- Extrait fourni
# # #

Tunisie – Finance : Faut-il abolir ou assouplir le code de change?

banque-centrale-tunisie-2016.jpgLa Tunisie a toujours privilégié la progressivité à la méthode choc, quand il s’agit de réforme. Avec le code de change, pourtant débordé par la fraude et l’évasion, elle opte pour la voie de la réforme soft, l’assouplissement des procédures.

Vendredi 4 juin 2016, l‘IACE a réuni les “états généraux“ du code du change. Un projet de réforme a été distribué à cette occasion. Un travail conjoint entre toutes les parties prenantes, dont la coordination scientifique a été assurée par le Pr Samy Moulay*.

La réforme du code de change est dans la ligne de mire du FMI, de même que le rappellera le gouverneur de la BCT. Et, ajouterons-nous, de toute la communauté d’affaires du pays voire des investisseurs internationaux.

Le code de change a été la cible de tous. Il est notoirement admis que le code ne remplit plus sa fonction et qu’il occasionne de grandes tracasseries aux opérateurs économiques et jusqu’aux simples citoyens. Trop lourd, trop procédurier, tout à fait d’un autre temps. A l’heure qu’il est, on sonne l’hallali pour son abandon pur et simple. Il n’en sera pas tout à fait ainsi. Alors que partout l’esprit de la réforme pousse à libérer, à aller vers le zéro papier, il n’y aura pas de zéro code. On promet un programme d’assouplissement. Attendons pour voir.

Libérer le compte capital

L’ouverture a ses règles. Et la première d’entre elles est la libéralisation des échanges. La libre circulation des marchandises ne trouve son plein sens qu’avec la libre circulation des capitaux. C’est l’esprit de l’article 8 des statuts du FMI. La Tunisie s’y est engagée depuis qu’elle a adhéré à l’OMC (Organisation mondiale du commerce) et dans le même temps entrée en partenariat avec l’UE.

Un grand coup d’éclat a été décidé en décembre 1993 pour décréter la convertibilité courante. Cela a procuré un boost à l’économie tunisienne. Et on pense que cela a ouvert la voie à la promotion du marché du change interbancaire. Un challenge, pour l’époque. L’une et l’autre sont totalement maitrisées.

A l’heure où l’économie mondiale se met en mode d’instantanéité, il était opportun d’accorder plus de réactivité aux opérateurs nationaux. Le pays se mettait en harmonie avec la marche du temps. Mais en bonne logique, la convertibilité totale devait suivre. Au début des années 2000, la question s’est invitée au débat mais le pays a hésité. Pourtant, la porosité du code du change était notoirement établie. La compensation se pratiquait au grand jour, détournant le plafonnement de l’allocation touristique. Les nationaux n’avaient aucune difficulté à trouver des devises à l’étranger et à compenser en dinars, une fois de retour au pays.

# # #

- Consignes de l'exercice
(1) D'après l'article sur le code de change, en quel mois et quelle année la convertibilité courante a-t-elle été décrétée ?
(2) Traduisez en anglais, s'il vous plaît, cette phrase de l'article sur le code de change : « La libre circulation des marchandises ne trouve son plein sens qu’avec la libre circulation des capitaux. »

Éléments recensés dans un jeu de données:
# # #

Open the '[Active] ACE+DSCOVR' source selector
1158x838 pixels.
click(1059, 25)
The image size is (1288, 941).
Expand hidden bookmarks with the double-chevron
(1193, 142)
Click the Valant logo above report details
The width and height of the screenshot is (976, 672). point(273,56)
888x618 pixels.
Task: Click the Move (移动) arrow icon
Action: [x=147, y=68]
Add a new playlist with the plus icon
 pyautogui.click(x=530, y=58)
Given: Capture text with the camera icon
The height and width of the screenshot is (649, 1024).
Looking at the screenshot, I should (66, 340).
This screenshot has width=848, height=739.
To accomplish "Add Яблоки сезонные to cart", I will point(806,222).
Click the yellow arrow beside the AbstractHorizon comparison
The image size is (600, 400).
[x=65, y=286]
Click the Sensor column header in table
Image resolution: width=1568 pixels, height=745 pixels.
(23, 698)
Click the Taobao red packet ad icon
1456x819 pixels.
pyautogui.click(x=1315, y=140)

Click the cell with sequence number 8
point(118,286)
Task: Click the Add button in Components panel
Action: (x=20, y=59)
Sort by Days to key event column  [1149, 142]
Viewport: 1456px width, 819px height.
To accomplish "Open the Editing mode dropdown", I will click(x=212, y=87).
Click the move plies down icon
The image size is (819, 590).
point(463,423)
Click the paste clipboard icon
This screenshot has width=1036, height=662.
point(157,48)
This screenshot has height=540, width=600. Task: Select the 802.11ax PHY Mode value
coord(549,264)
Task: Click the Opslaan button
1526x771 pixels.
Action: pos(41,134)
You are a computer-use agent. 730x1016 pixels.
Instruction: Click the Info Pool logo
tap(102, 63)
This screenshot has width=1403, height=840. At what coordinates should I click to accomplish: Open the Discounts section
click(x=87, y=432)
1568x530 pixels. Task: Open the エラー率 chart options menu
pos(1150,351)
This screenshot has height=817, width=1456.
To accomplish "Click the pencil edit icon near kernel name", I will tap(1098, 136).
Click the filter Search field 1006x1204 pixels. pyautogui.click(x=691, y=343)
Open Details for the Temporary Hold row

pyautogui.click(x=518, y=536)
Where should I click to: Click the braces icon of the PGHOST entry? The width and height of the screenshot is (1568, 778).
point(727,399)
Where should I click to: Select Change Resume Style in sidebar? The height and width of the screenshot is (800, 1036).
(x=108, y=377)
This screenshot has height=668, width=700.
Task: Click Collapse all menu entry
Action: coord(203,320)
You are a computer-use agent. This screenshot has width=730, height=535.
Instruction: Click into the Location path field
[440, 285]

# # #

- Corrigé par tâche
(1) En décembre 1993.

(2) The free movement of goods only takes on its full meaning with the free movement of capital.